### Exercise details
Output the complete listing. Match it exactly.

### Listed entries

+ + + + +

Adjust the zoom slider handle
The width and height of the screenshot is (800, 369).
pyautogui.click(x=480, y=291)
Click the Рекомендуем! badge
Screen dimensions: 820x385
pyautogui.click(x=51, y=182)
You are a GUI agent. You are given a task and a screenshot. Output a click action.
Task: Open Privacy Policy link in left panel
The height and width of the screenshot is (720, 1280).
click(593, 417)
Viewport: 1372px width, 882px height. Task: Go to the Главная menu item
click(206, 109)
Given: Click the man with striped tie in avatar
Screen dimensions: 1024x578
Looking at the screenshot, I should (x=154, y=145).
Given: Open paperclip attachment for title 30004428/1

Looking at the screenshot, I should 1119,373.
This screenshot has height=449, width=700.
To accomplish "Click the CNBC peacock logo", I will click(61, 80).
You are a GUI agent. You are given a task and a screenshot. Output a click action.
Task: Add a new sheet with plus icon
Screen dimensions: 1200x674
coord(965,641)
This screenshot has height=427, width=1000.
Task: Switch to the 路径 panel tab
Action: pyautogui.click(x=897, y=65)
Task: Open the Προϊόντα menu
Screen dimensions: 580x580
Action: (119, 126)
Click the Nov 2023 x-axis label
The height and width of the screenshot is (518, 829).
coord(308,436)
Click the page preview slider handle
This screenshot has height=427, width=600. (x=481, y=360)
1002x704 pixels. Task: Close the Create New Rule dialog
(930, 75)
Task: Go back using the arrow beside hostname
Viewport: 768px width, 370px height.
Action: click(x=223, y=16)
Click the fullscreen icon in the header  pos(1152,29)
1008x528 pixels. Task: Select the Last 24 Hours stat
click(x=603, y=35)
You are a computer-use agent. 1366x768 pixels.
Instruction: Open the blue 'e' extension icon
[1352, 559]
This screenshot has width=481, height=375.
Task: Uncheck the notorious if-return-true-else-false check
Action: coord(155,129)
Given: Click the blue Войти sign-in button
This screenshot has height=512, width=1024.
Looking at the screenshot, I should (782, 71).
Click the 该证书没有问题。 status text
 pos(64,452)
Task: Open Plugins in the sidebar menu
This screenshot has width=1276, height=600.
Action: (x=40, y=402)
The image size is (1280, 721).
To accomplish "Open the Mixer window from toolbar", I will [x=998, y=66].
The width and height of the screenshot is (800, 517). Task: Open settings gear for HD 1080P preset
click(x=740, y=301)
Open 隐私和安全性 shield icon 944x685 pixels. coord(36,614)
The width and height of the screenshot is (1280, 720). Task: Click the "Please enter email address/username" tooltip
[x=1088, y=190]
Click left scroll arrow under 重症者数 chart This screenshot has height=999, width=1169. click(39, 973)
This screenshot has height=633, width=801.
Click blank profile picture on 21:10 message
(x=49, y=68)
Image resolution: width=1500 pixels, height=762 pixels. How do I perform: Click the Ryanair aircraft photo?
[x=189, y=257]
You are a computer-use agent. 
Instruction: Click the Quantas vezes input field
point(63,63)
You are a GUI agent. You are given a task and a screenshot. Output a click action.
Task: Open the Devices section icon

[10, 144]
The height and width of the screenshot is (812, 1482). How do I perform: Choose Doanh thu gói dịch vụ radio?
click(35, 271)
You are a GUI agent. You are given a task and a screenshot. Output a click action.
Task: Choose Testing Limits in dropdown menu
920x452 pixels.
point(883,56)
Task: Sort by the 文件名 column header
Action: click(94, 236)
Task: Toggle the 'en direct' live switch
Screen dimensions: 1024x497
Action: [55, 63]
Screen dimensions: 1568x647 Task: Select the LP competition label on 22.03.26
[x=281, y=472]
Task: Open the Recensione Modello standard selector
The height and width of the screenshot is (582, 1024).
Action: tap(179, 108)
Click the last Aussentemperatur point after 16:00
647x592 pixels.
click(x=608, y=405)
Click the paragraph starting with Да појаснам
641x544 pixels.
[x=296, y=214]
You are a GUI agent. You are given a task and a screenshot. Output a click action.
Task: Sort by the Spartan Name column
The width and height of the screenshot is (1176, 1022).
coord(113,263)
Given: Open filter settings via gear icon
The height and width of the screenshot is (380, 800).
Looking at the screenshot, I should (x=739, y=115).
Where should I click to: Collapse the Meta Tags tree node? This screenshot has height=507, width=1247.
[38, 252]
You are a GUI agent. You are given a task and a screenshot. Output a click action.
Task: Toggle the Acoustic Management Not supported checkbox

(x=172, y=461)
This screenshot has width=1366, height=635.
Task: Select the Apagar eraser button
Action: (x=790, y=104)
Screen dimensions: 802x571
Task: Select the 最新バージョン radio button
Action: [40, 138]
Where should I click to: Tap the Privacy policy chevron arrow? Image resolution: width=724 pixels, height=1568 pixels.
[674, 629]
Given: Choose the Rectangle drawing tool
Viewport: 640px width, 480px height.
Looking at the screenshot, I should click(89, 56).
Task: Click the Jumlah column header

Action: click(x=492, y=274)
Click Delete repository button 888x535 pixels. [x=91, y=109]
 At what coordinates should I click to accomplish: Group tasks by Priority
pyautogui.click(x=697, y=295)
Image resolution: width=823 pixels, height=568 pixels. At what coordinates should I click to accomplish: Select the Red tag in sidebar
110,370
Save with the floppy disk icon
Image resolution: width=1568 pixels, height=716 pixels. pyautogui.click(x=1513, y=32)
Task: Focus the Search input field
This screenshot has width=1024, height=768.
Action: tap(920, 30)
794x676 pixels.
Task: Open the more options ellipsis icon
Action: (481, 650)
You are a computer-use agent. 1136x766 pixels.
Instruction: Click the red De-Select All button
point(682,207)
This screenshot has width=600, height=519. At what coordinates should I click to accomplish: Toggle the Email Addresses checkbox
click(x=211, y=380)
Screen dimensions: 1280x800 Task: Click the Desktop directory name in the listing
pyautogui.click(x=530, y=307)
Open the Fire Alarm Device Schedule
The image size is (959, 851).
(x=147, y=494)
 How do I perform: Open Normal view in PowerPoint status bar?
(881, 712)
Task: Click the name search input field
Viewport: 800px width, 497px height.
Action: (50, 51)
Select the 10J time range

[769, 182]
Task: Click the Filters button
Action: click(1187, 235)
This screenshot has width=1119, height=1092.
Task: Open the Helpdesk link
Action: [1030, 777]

+ + + + +

### Solved exercise
Adjust the zoom slider handle
The width and height of the screenshot is (800, 369).
pyautogui.click(x=480, y=291)
Click the Рекомендуем! badge
Screen dimensions: 820x385
pyautogui.click(x=51, y=182)
You are a GUI agent. You are given a task and a screenshot. Output a click action.
Task: Open Privacy Policy link in left panel
The height and width of the screenshot is (720, 1280).
click(593, 417)
Viewport: 1372px width, 882px height. Task: Go to the Главная menu item
click(206, 109)
Given: Click the man with striped tie in avatar
Screen dimensions: 1024x578
Looking at the screenshot, I should (x=154, y=145).
Given: Open paperclip attachment for title 30004428/1

Looking at the screenshot, I should 1119,373.
This screenshot has height=449, width=700.
To accomplish "Click the CNBC peacock logo", I will click(61, 80).
You are a GUI agent. You are given a task and a screenshot. Output a click action.
Task: Add a new sheet with plus icon
Screen dimensions: 1200x674
coord(965,641)
This screenshot has height=427, width=1000.
Task: Switch to the 路径 panel tab
Action: pyautogui.click(x=897, y=65)
Task: Open the Προϊόντα menu
Screen dimensions: 580x580
Action: (119, 126)
Click the Nov 2023 x-axis label
The height and width of the screenshot is (518, 829).
coord(308,436)
Click the page preview slider handle
This screenshot has height=427, width=600. (x=481, y=360)
1002x704 pixels. Task: Close the Create New Rule dialog
(930, 75)
Task: Go back using the arrow beside hostname
Viewport: 768px width, 370px height.
Action: click(x=223, y=16)
Click the fullscreen icon in the header  pos(1152,29)
1008x528 pixels. Task: Select the Last 24 Hours stat
click(x=603, y=35)
You are a computer-use agent. 1366x768 pixels.
Instruction: Open the blue 'e' extension icon
[1352, 559]
This screenshot has width=481, height=375.
Task: Uncheck the notorious if-return-true-else-false check
Action: coord(155,129)
Given: Click the blue Войти sign-in button
This screenshot has height=512, width=1024.
Looking at the screenshot, I should (782, 71).
Click the 该证书没有问题。 status text
 pos(64,452)
Task: Open Plugins in the sidebar menu
This screenshot has width=1276, height=600.
Action: (x=40, y=402)
The image size is (1280, 721).
To accomplish "Open the Mixer window from toolbar", I will [x=998, y=66].
The width and height of the screenshot is (800, 517). Task: Open settings gear for HD 1080P preset
click(x=740, y=301)
Open 隐私和安全性 shield icon 944x685 pixels. coord(36,614)
The width and height of the screenshot is (1280, 720). Task: Click the "Please enter email address/username" tooltip
[x=1088, y=190]
Click left scroll arrow under 重症者数 chart This screenshot has height=999, width=1169. click(39, 973)
This screenshot has height=633, width=801.
Click blank profile picture on 21:10 message
(x=49, y=68)
Image resolution: width=1500 pixels, height=762 pixels. How do I perform: Click the Ryanair aircraft photo?
[x=189, y=257]
You are a computer-use agent. 
Instruction: Click the Quantas vezes input field
point(63,63)
You are a GUI agent. You are given a task and a screenshot. Output a click action.
Task: Open the Devices section icon

[10, 144]
The height and width of the screenshot is (812, 1482). How do I perform: Choose Doanh thu gói dịch vụ radio?
click(35, 271)
You are a GUI agent. You are given a task and a screenshot. Output a click action.
Task: Choose Testing Limits in dropdown menu
920x452 pixels.
point(883,56)
Task: Sort by the 文件名 column header
Action: click(94, 236)
Task: Toggle the 'en direct' live switch
Screen dimensions: 1024x497
Action: [55, 63]
Screen dimensions: 1568x647 Task: Select the LP competition label on 22.03.26
[x=281, y=472]
Task: Open the Recensione Modello standard selector
The height and width of the screenshot is (582, 1024).
Action: tap(179, 108)
Click the last Aussentemperatur point after 16:00
647x592 pixels.
click(x=608, y=405)
Click the paragraph starting with Да појаснам
641x544 pixels.
[x=296, y=214]
You are a GUI agent. You are given a task and a screenshot. Output a click action.
Task: Sort by the Spartan Name column
The width and height of the screenshot is (1176, 1022).
coord(113,263)
Given: Open filter settings via gear icon
The height and width of the screenshot is (380, 800).
Looking at the screenshot, I should (x=739, y=115).
Where should I click to: Collapse the Meta Tags tree node? This screenshot has height=507, width=1247.
[38, 252]
You are a GUI agent. You are given a task and a screenshot. Output a click action.
Task: Toggle the Acoustic Management Not supported checkbox

(x=172, y=461)
This screenshot has width=1366, height=635.
Task: Select the Apagar eraser button
Action: (x=790, y=104)
Screen dimensions: 802x571
Task: Select the 最新バージョン radio button
Action: [40, 138]
Where should I click to: Tap the Privacy policy chevron arrow? Image resolution: width=724 pixels, height=1568 pixels.
[674, 629]
Given: Choose the Rectangle drawing tool
Viewport: 640px width, 480px height.
Looking at the screenshot, I should click(89, 56).
Task: Click the Jumlah column header

Action: click(x=492, y=274)
Click Delete repository button 888x535 pixels. [x=91, y=109]
 At what coordinates should I click to accomplish: Group tasks by Priority
pyautogui.click(x=697, y=295)
Image resolution: width=823 pixels, height=568 pixels. At what coordinates should I click to accomplish: Select the Red tag in sidebar
110,370
Save with the floppy disk icon
Image resolution: width=1568 pixels, height=716 pixels. pyautogui.click(x=1513, y=32)
Task: Focus the Search input field
This screenshot has width=1024, height=768.
Action: tap(920, 30)
794x676 pixels.
Task: Open the more options ellipsis icon
Action: (481, 650)
You are a computer-use agent. 1136x766 pixels.
Instruction: Click the red De-Select All button
point(682,207)
This screenshot has width=600, height=519. At what coordinates should I click to accomplish: Toggle the Email Addresses checkbox
click(x=211, y=380)
Screen dimensions: 1280x800 Task: Click the Desktop directory name in the listing
pyautogui.click(x=530, y=307)
Open the Fire Alarm Device Schedule
The image size is (959, 851).
(x=147, y=494)
 How do I perform: Open Normal view in PowerPoint status bar?
(881, 712)
Task: Click the name search input field
Viewport: 800px width, 497px height.
Action: (50, 51)
Select the 10J time range

[769, 182]
Task: Click the Filters button
Action: click(1187, 235)
This screenshot has width=1119, height=1092.
Task: Open the Helpdesk link
Action: [1030, 777]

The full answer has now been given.